There are many interesting variations on the ampersand, including those created by Ludovico degli Arrighi, the Renaissance-era master engraver and calligrapher, and Robert Granjon, the sixteenth-century French type designer.
The 1992 font Poetica, created by Robert Slimbach for Adobe based on chancery hand, a form of calligraphy used in thirteenth-century commerce, offers an impressive collection of 58 ampersands.
& in corporate identities
The ampersand has become a true icon, used widely in both logos and typograms. It is a common feature in the logos of various famous companies, including the multinational telecoms firm AT&T, whose logo features a blue-and-white striped globe and the company’s name in a sans serif font. In the consumer goods sector, meanwhile, the ampersand is used by the company that produces the “colourful button-shaped chocolates” M&M’s (Mars & Murrie Ltd) and by Head & Shoulders, the renowned American firm that specialises in anti-dandruff shampoo. This brand is owned by The Procter & Gamble Company (P&G), which also has an ampersand in its logo. Another famous example is the Toni & Guy chain of hairdressers, founded by two brothers from Campania in the south of Italy, who moved to London in the 1950s.
In the arts world, the Victoria and Albert Museum in London arguably has the most successful logo featuring an &. The symbol helps to round off the letter A visually, producing a well-balanced result. The creative agency & Walsh made the ampersand a key part of its identity – the character has the additional function of creating a link between the company and the client (client & Walsh). And the publishing house Mondadori Electa, which specialises in art and design publications, also uses a version of & in its logo.
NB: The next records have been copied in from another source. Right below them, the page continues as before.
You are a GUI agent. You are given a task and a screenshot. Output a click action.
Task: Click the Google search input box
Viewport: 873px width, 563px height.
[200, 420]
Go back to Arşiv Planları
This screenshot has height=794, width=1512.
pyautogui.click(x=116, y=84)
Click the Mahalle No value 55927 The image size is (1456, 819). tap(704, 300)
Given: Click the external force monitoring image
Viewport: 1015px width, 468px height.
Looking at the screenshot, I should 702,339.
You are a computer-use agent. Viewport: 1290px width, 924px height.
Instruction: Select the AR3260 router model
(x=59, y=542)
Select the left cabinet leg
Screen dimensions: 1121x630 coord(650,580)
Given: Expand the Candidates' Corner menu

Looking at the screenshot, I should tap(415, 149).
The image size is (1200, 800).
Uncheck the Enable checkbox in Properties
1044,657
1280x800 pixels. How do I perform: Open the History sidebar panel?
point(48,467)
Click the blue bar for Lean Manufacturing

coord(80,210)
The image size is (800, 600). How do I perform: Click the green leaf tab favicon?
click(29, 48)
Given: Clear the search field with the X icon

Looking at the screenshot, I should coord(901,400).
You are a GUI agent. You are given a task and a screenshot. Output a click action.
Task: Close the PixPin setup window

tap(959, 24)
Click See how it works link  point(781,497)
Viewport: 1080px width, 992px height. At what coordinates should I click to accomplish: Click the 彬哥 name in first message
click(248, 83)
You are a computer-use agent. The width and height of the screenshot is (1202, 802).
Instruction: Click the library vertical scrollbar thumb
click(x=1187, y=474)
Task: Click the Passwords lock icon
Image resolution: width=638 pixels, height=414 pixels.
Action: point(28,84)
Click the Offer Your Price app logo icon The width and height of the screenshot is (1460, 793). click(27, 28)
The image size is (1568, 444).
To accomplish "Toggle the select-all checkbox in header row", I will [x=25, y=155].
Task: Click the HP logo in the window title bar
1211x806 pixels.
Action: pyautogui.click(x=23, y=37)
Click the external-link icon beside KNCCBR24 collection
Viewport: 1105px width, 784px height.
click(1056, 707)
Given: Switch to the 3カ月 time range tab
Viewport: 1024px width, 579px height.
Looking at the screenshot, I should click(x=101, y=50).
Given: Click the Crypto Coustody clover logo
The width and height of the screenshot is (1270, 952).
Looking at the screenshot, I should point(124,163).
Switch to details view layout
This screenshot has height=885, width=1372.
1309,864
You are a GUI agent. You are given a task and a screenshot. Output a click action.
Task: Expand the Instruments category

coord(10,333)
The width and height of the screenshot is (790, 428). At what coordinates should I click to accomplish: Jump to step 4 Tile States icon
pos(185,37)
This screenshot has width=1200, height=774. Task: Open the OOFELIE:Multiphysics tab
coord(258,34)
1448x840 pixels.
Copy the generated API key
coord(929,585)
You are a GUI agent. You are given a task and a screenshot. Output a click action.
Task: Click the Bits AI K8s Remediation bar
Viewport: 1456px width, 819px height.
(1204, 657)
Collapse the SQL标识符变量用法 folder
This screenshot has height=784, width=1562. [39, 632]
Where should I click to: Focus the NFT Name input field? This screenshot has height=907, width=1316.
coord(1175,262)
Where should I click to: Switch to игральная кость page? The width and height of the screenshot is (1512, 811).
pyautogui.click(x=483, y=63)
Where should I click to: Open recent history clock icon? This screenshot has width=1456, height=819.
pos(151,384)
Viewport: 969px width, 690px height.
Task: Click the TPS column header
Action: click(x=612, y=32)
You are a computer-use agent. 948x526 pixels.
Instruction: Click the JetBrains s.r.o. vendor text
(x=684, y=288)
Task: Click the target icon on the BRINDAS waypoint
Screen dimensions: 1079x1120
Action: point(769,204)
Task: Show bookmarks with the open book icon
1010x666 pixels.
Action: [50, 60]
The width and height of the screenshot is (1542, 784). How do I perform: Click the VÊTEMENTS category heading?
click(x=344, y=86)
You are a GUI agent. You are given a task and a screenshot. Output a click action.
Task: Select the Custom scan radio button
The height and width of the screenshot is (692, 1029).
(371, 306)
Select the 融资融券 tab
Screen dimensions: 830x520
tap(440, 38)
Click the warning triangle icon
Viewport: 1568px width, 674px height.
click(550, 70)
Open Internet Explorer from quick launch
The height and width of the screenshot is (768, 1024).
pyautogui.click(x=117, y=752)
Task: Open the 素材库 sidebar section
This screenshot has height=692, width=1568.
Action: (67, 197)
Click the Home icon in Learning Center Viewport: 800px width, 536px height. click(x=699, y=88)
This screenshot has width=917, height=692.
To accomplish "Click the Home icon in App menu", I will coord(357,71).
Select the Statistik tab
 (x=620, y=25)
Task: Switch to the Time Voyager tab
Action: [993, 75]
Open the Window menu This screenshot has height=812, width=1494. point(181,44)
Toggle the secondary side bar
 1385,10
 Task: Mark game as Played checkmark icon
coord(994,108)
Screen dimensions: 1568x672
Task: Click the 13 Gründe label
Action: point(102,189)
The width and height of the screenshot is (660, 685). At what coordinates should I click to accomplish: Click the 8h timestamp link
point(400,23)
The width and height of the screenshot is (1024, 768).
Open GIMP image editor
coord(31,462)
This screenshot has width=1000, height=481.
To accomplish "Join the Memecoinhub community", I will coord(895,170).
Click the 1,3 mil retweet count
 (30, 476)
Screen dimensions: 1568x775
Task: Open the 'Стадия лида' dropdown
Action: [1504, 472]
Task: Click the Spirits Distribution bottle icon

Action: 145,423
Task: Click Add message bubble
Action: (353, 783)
From left to right: Victoria & Albert Museum, & Walsh and Mondadori Electa.
The fashion sector also makes heavy use of the ampersand. In the world of haute couture there is the luxury Italian brand Dolce & Gabbana and & Other Stories, the company that grew out of a collaboration between a small group of creatives. And the symbol is also famous in the “fast fashion” arena, for example in the logos of H&M and Pull&Bear.
The most amazing thing about the ampersand is the symbol’s longevity – it has been around throughout the history of typography and graphic design, all the way through to the present day. Initially made famous by its abbreviatory function, which allowed precious space to be saved, it is now an iconic character that is used widely in all sectors and in many forms of communication.